- **What the task asks**:
Within the material below, locate the line with "For every named" and the line with "[Copy Link] (640, 1611)", then return those two lines and all lines between them, exactly as written.

__________

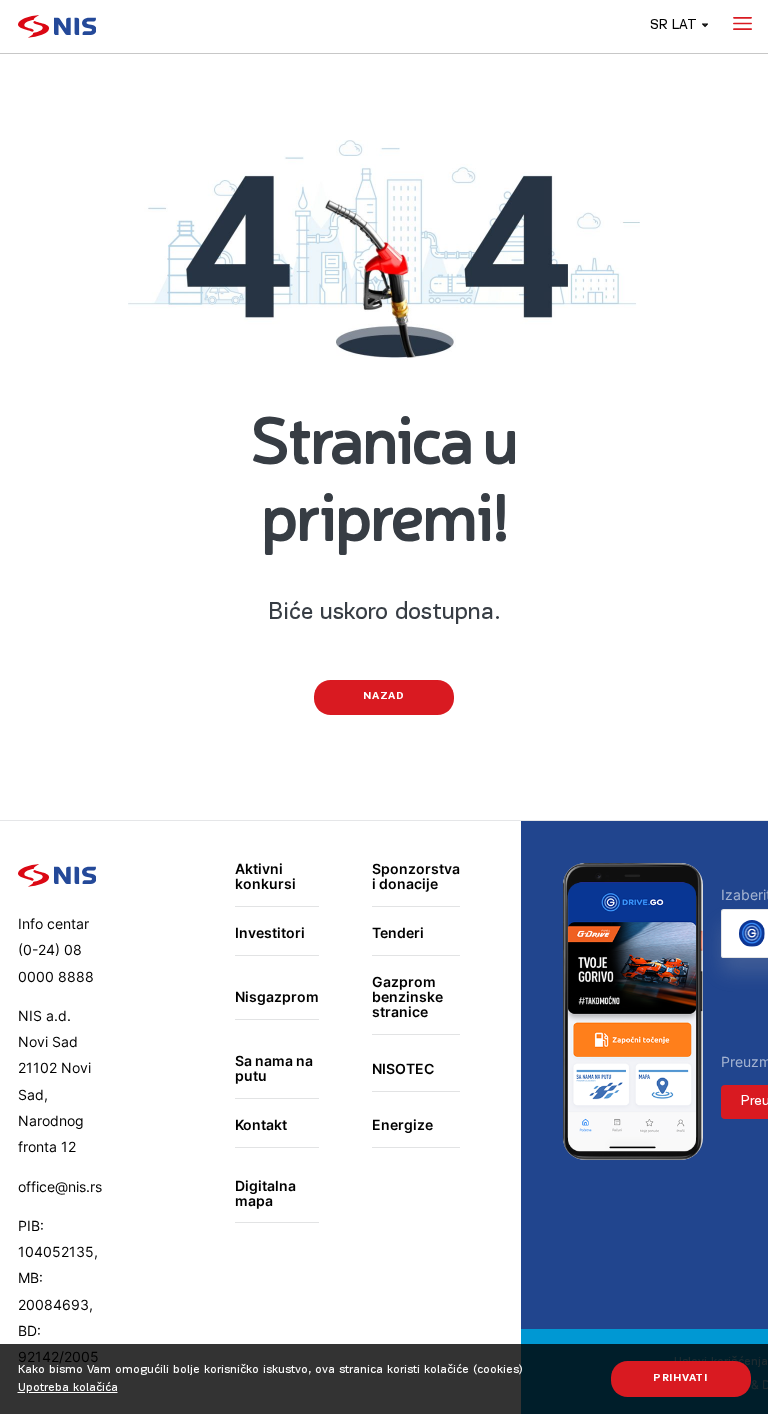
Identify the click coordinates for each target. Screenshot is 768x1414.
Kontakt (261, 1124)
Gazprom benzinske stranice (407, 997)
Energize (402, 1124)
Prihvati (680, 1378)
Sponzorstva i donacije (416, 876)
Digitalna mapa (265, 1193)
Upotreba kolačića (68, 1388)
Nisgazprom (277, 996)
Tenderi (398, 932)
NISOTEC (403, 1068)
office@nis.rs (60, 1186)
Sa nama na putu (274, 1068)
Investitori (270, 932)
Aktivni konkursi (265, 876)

__________

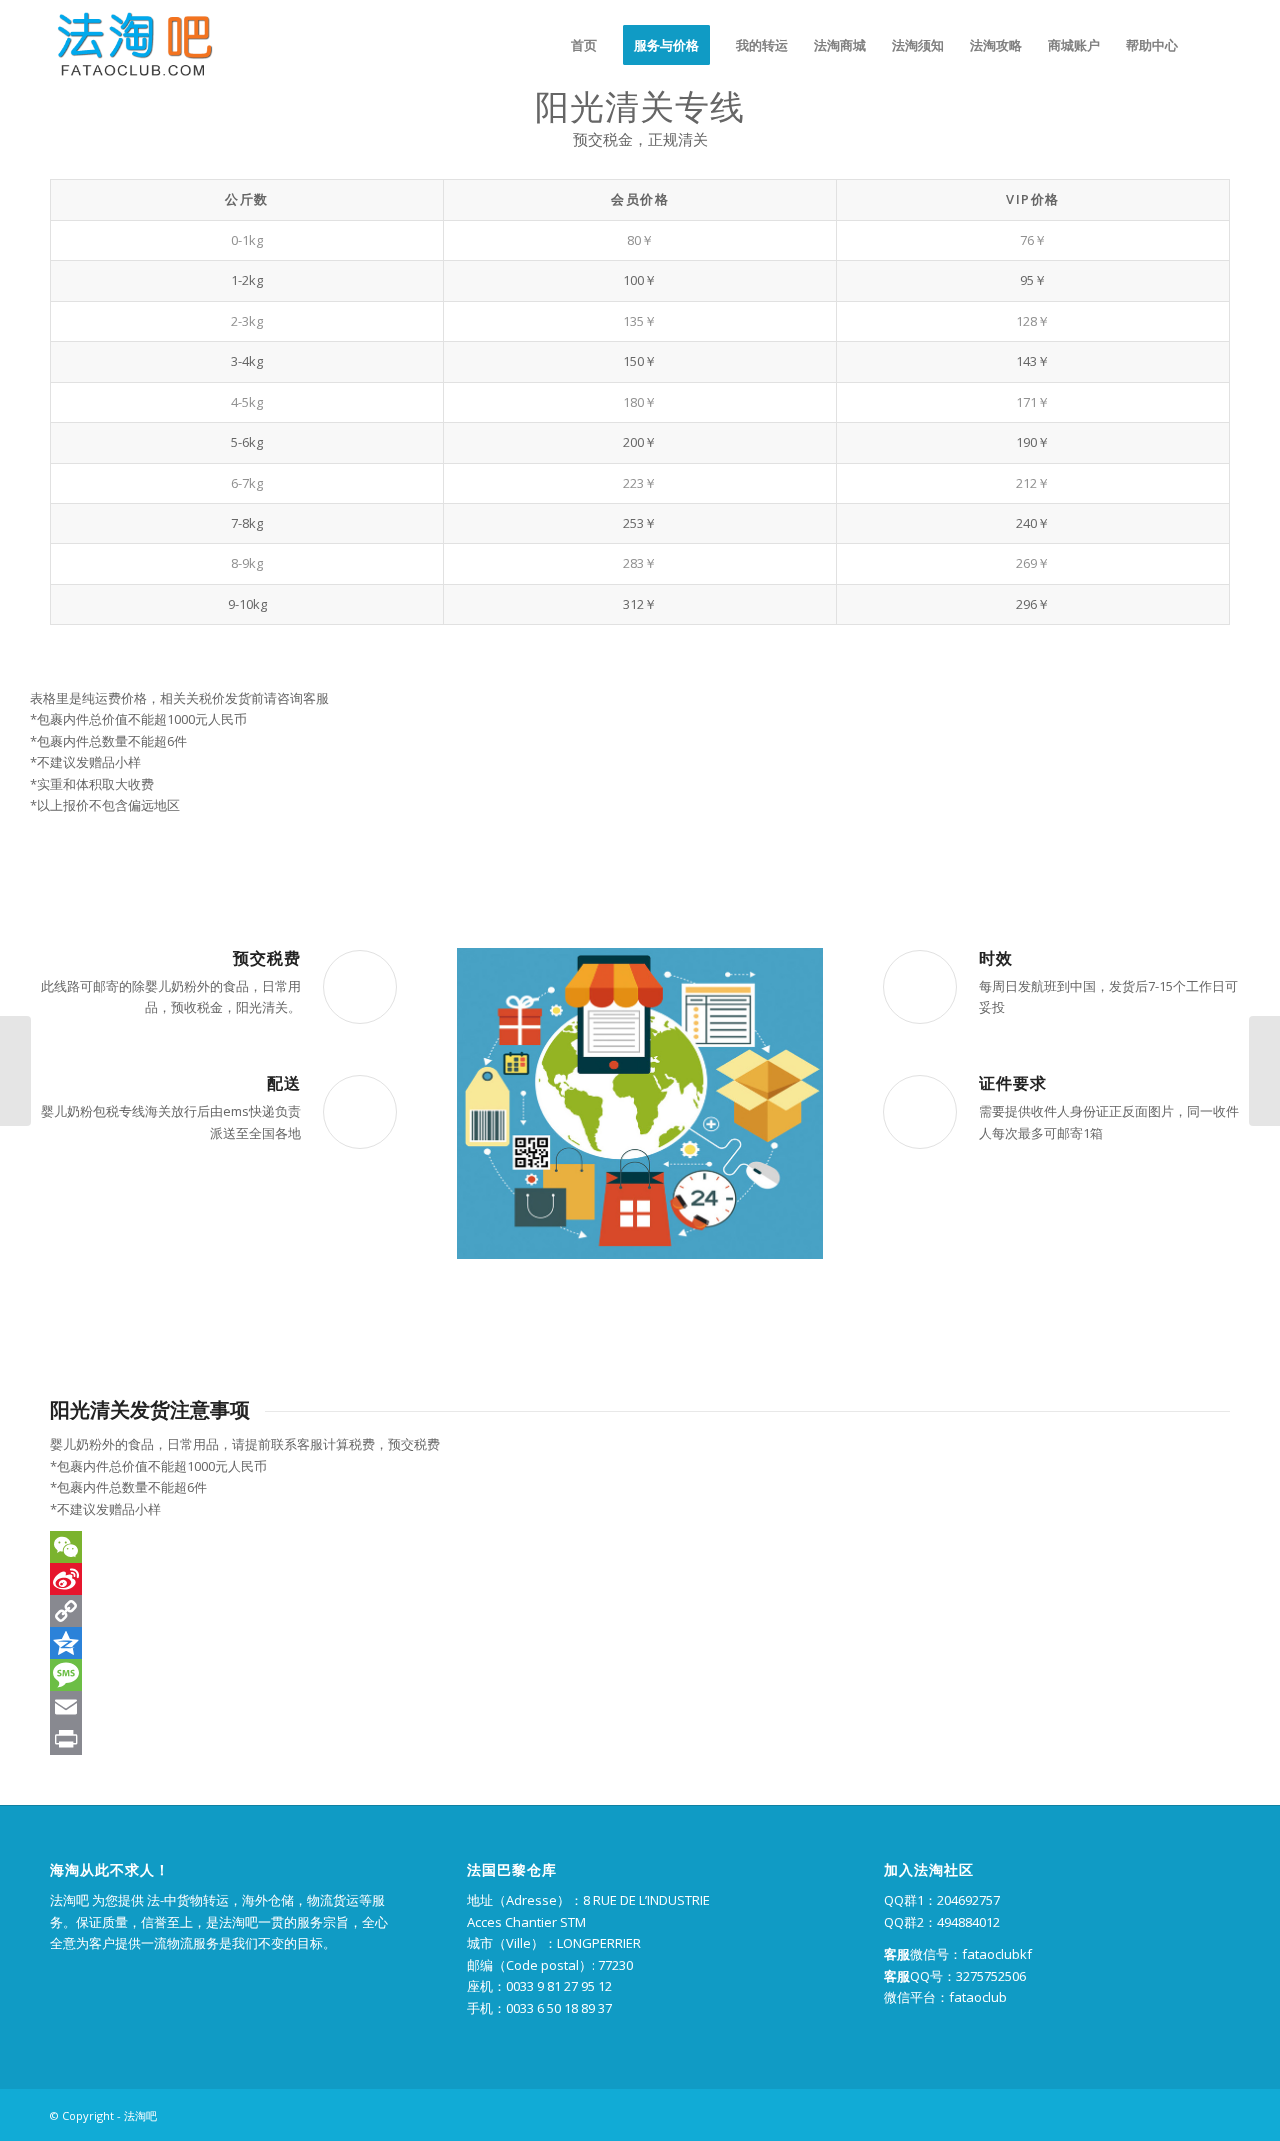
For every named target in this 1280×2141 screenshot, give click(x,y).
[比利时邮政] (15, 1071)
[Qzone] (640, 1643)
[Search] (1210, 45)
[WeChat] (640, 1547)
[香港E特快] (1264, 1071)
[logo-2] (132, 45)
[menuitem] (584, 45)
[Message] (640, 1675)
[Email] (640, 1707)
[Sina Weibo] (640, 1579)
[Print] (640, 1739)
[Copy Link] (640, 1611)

__________

- **Output for this exercise**:
For every named target in this 1280×2141 screenshot, give click(x,y).
[比利时邮政] (15, 1071)
[Qzone] (640, 1643)
[Search] (1210, 45)
[WeChat] (640, 1547)
[香港E特快] (1264, 1071)
[logo-2] (132, 45)
[menuitem] (584, 45)
[Message] (640, 1675)
[Email] (640, 1707)
[Sina Weibo] (640, 1579)
[Print] (640, 1739)
[Copy Link] (640, 1611)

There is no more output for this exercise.